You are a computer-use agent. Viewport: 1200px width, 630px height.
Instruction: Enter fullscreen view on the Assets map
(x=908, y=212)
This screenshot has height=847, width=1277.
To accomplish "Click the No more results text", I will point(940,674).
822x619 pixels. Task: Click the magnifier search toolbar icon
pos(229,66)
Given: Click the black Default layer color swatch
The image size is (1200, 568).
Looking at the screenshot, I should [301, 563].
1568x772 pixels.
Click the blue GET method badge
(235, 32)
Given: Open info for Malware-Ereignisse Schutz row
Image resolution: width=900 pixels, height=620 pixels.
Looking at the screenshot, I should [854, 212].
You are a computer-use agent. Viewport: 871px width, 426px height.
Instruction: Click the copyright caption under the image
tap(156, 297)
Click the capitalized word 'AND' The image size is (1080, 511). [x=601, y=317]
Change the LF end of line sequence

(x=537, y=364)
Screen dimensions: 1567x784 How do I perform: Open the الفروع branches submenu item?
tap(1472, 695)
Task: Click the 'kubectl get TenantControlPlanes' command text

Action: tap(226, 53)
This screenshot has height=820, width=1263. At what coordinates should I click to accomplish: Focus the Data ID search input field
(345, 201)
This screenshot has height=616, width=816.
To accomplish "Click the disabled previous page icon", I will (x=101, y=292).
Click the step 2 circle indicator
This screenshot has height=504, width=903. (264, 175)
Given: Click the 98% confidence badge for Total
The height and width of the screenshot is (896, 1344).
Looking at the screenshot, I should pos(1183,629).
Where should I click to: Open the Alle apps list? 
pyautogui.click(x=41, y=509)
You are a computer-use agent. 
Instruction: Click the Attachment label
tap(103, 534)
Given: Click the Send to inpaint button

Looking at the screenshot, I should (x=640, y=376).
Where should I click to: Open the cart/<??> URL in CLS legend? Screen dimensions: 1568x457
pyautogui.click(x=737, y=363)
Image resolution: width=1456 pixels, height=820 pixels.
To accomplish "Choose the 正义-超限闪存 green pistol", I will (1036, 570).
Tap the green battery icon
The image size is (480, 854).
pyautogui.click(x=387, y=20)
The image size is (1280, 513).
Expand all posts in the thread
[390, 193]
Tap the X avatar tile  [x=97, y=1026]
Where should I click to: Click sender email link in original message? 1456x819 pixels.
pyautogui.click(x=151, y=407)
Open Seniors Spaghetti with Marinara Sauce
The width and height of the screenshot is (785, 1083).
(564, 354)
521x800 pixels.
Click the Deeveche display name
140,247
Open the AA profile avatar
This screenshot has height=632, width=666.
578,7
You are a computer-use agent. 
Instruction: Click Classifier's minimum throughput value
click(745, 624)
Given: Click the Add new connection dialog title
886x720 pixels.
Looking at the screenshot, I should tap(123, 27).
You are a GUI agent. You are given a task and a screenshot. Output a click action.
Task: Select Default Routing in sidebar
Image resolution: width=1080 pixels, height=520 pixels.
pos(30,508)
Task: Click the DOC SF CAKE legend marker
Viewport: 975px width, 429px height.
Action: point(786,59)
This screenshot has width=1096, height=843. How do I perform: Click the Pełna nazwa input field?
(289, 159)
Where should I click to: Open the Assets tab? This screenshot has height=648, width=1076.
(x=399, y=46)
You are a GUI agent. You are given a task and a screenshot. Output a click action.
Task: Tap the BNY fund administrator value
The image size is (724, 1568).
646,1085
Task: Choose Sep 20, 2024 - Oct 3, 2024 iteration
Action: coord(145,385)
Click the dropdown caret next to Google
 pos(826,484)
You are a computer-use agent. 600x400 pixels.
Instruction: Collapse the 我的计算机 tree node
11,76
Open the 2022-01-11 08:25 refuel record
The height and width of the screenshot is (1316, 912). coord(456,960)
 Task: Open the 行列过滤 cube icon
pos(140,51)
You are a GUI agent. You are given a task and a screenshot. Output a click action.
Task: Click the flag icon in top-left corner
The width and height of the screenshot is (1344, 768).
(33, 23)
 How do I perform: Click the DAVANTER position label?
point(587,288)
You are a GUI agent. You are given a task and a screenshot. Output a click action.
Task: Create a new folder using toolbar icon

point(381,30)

################

Work instruction: Nothing should be returned except the lines from the one containing "Task: Select Default Routing in sidebar" through the last line of the data, each restated word for word.

The answer:
Task: Select Default Routing in sidebar
Image resolution: width=1080 pixels, height=520 pixels.
pos(30,508)
Task: Click the DOC SF CAKE legend marker
Viewport: 975px width, 429px height.
Action: point(786,59)
This screenshot has width=1096, height=843. How do I perform: Click the Pełna nazwa input field?
(289, 159)
Where should I click to: Open the Assets tab? This screenshot has height=648, width=1076.
(x=399, y=46)
You are a GUI agent. You are given a task and a screenshot. Output a click action.
Task: Tap the BNY fund administrator value
The image size is (724, 1568).
646,1085
Task: Choose Sep 20, 2024 - Oct 3, 2024 iteration
Action: coord(145,385)
Click the dropdown caret next to Google
 pos(826,484)
You are a computer-use agent. 600x400 pixels.
Instruction: Collapse the 我的计算机 tree node
11,76
Open the 2022-01-11 08:25 refuel record
The height and width of the screenshot is (1316, 912). coord(456,960)
 Task: Open the 行列过滤 cube icon
pos(140,51)
You are a GUI agent. You are given a task and a screenshot. Output a click action.
Task: Click the flag icon in top-left corner
The width and height of the screenshot is (1344, 768).
(33, 23)
 How do I perform: Click the DAVANTER position label?
point(587,288)
You are a GUI agent. You are given a task and a screenshot. Output a click action.
Task: Create a new folder using toolbar icon

point(381,30)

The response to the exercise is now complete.